*** Excerpt ***

“We started off at a time when in solution target enrichment was not yet available, and relied, initially, on array-based enrichment,” says Edwin Cuppen, Ph.D., professor of genome biology and human genetics at the Hubrecht Institute, KNAW.
Array-based capture is technically laborious, and this is one of the reasons why the field has increasingly moved toward solution-based enrichment. “The weakest point from a diagnostic perspective is when certain bases are not covered well, and for this reason, we found microarrays to be much better for enrichment, because they provide higher and more even coverage,” explains Dr. Cuppen.
In an attempt to scale microarray-based enrichment, Dr. Cuppen and collaborators barcoded the index samples prior to sequencing and enrichment. “Instead of several enrichments in parallel, we wanted to see if we can mix the samples together and perform one enrichment,” explains Dr. Cuppen, who with his group illustrated the feasibility and the strength of this approach.
Target enrichment of individually multiplexed barcoded samples was performed with Life Technologies’ Applied Biosystems SOLiD-based next-generation sequencing technology in a single assay. This approach enabled coverage of the complete coding sequence of 770 genes from a 1.4 Mb genomic region, and identified new variants with over 96% sensitivity, while the false positive rate remained lower than one in eight Mb.
More recently, Dr. Cuppen and colleagues also illustrated the feasibility of this strategy for solution-based target enrichment, and successfully used this highly flexible and scalable setup for a wide range of multiplexing applications.
In 2007, Richard A. Gibbs, Ph.D., professor and director of the human genome sequencing center at Baylor College of Medicine, together with colleagues from Roche NimbleGen published one of the first reports on the use of solid-based hybridization based enrichment of human genomic regions by programmable custom high-density oligonucleotide microarrays. “We have incrementally improved our reagents since then,” says Dr. Gibbs.
Most recently, Dr. Gibbs and colleagues described a liquid-phase hybridization platform that uses biotinylated oligonucleotide probes, and introduced additional design changes to include more genes than the narrow consensus coding DNA sequence (CCDS) set, which frequently guides the design of custom probes but excludes many computationally predicted or actual coding exons present in other databases.
To expand the regions examined during target enrichment, the investigators included two new reagents. The first one, VCR-set, includes microRNAs, Vega (the Vertebrate Genome Annotation Database), CCDS, and the RefSeq databases. The second capture design reagent, REC-set, additionally includes regulomes, exons, and conserved elements. By using these reagents, Dr. Gibbs and his team conducted the first genome-wide targeted capture analysis of a diverse set of biologically relevant genomic elements, and revealed decreased capture of variants located outside the CCDS regions as compared to the CCDS exome.
The results also showed that conserved untranslated regions, which are approximately 30% GC rich, and regulatory regions, which are approximately 70% GC rich, had approximately half of the depth sequence coverage following the capture procedure when compared to the CCDS regions, demonstrating the need to increase coverage in genomic regions that are different from CCDS.
At the biological end, Dr. Gibbs and colleagues are applying these advances toward the discovery of disease alleles and the study of rare genetic variants. “Having illustrated the robustness of this approach in the research arena, we are on the verge of developing this into a diagnostic test in the clinical arena.”

*** End of Excerpt ***
*** Supplied information ***

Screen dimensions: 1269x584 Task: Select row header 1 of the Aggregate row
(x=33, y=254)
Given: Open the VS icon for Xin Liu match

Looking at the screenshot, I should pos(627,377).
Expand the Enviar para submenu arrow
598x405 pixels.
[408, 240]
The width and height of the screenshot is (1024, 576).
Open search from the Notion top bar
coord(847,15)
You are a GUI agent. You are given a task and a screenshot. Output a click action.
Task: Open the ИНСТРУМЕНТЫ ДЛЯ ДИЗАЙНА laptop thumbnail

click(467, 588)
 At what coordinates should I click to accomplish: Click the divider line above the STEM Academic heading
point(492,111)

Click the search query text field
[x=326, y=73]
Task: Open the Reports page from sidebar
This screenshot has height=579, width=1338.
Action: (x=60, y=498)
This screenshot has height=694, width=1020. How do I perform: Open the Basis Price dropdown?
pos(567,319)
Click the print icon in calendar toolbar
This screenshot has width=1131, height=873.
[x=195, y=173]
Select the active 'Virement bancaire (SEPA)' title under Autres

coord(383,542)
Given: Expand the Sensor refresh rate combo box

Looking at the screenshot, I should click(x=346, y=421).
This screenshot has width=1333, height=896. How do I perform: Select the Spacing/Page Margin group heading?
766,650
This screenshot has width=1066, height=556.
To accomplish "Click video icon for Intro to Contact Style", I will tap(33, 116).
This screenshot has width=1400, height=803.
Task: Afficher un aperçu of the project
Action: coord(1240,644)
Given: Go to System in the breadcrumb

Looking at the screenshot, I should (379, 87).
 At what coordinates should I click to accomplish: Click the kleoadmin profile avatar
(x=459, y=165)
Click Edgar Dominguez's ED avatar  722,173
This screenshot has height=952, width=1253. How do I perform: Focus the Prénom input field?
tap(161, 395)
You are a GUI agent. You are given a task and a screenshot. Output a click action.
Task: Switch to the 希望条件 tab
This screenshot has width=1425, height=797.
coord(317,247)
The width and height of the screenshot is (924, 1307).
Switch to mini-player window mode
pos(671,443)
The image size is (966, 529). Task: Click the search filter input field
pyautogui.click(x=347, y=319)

*** End of Supplied information ***

Problem requirements:
In the target-enrichment excerpt above the listing, name each item the VCR-set capture reagent is said to include.

Expected answer:
microRNAs
Vega (the Vertebrate Genome Annotation Database)
CCDS
the RefSeq databases